The notion of climate change catastrophes and uncertainties also emerge as an excuse for bureaucratic inaction to improve the livelihood of the locals. It can also be manufactured to meet certain political ends. A good example of this is the removal of people in Mumbai (India) from the coastal fringe and flood-prone areas for climate adaptation and flood protection most of which were later acquired by developers and sold to elites. These lead to a feeling of helplessness among the local people who are subjected to livelihood transition in the context of realistic adaptation options. Some of these top-down approaches to combat climate change and its related uncertainties hamper locally needed and socially fair adaptation options that can increase the livelihood options as well as ease the pressure on natural resources.

One way to address these issues is also to incorporate the available indigenous knowledge that has evolved through adaptive learning based on past mistakes and knowledge of the environment. There are indeed limits to local knowledge in the face of large-scale climate-related uncertainties but the way forward can be to form hybrid alliances among the various actors (policymakers, scientists, local people) as the indigenous knowledge can complement macro viewpoint by adding local scale. This can offer additional pathways bridging gaps between place-based experiences and expertise on climate change. Resilience and adaptive capacity of local people can be enhanced using the indigenous knowledge as it is applicable in much finer scales which models are not capable to capture and it is also drawing on knowledge across generations that can present some lower-cost options to the vulnerable people.

To summarize, I feel such dialogues show the importance of bringing forward alternate perspectives and solutions while at the same time shedding light on power imbalances that prevent these alternative ways of valuation. It presents the possibility of acknowledging a variety of approaches and knowledge that can help in allowing socially fair and locally needed adaptation.

 

REFERENCES:

Mehta, Lyla & Srivastava, Shilpi & Adam, Hans & Alankar, & Bose, Shibaji & Ghosh, Upasona & Kumar, V.. (2019). Climate change and uncertainty from ‘above’ and ‘below’: perspectives from India. Regional Environmental Change. 19. 10.1007/s10113-019-01479-7.

Mehta, Lyla & Adam, Hans & Srivastava, Shilpi. (2019). Unpacking uncertainty and climate change from ‘above’ and ‘below’. Regional Environmental Change. 19. 10.1007/s10113-019-01539-y.

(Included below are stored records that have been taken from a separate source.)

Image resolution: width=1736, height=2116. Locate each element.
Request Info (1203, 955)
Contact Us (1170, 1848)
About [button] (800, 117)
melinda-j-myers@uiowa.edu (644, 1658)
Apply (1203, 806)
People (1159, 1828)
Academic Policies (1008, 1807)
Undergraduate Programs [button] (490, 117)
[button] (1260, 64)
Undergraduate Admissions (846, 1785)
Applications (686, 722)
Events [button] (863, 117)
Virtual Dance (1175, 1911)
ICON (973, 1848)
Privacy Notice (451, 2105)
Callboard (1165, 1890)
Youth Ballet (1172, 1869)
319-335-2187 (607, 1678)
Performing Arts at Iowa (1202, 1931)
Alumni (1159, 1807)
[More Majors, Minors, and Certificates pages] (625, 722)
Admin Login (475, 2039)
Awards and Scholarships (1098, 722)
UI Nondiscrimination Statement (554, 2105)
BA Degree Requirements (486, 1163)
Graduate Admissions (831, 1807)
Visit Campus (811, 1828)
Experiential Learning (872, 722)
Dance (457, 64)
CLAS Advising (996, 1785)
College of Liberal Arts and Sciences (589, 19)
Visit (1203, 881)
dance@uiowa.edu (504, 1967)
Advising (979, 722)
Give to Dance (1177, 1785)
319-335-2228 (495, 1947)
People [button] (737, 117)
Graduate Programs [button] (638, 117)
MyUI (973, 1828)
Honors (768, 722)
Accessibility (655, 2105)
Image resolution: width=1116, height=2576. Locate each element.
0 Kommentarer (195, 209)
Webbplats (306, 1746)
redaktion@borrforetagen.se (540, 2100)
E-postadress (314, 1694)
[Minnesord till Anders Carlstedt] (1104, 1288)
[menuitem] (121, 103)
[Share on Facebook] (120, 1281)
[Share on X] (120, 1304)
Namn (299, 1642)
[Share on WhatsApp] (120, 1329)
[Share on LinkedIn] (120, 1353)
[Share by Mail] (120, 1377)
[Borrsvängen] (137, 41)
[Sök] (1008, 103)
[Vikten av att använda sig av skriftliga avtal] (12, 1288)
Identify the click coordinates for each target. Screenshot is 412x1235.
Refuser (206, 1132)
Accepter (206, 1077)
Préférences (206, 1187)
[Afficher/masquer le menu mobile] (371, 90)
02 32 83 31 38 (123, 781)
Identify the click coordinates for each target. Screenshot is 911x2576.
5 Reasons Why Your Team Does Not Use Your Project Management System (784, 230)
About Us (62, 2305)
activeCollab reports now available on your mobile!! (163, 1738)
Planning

Rudiak-Gould, Peter. (2013). “We Have Seen It with Our Own Eyes”: Why We Disagree about Climate Change Visibility. Weather, Climate, and Society. 5. 120-132. 10.1175/WCAS-D-12-00034.1.

1 Comment

  1. I agree with you, Koushikh. I feel there is no one single way to tackle this crisis. It would be naive to think that the same adaptation strategy would work for different places. We need to consider so many aspects like the geographical and political landscape. In the political landscape, as you mentioned, it is the the local knowledge is extremely important in making adaptation strategies. In science we often sit in ivory towers and make decisions for people who already know better. They know better because they have lived close to the nature for longer and understand it. Certainly the local knowledge will give us more ideas and strategies. More inclusive and diverse we are as people studying climate change, the more knowledge and perspective we get. Which is definitely one huge step closer to making better adaptation strategies.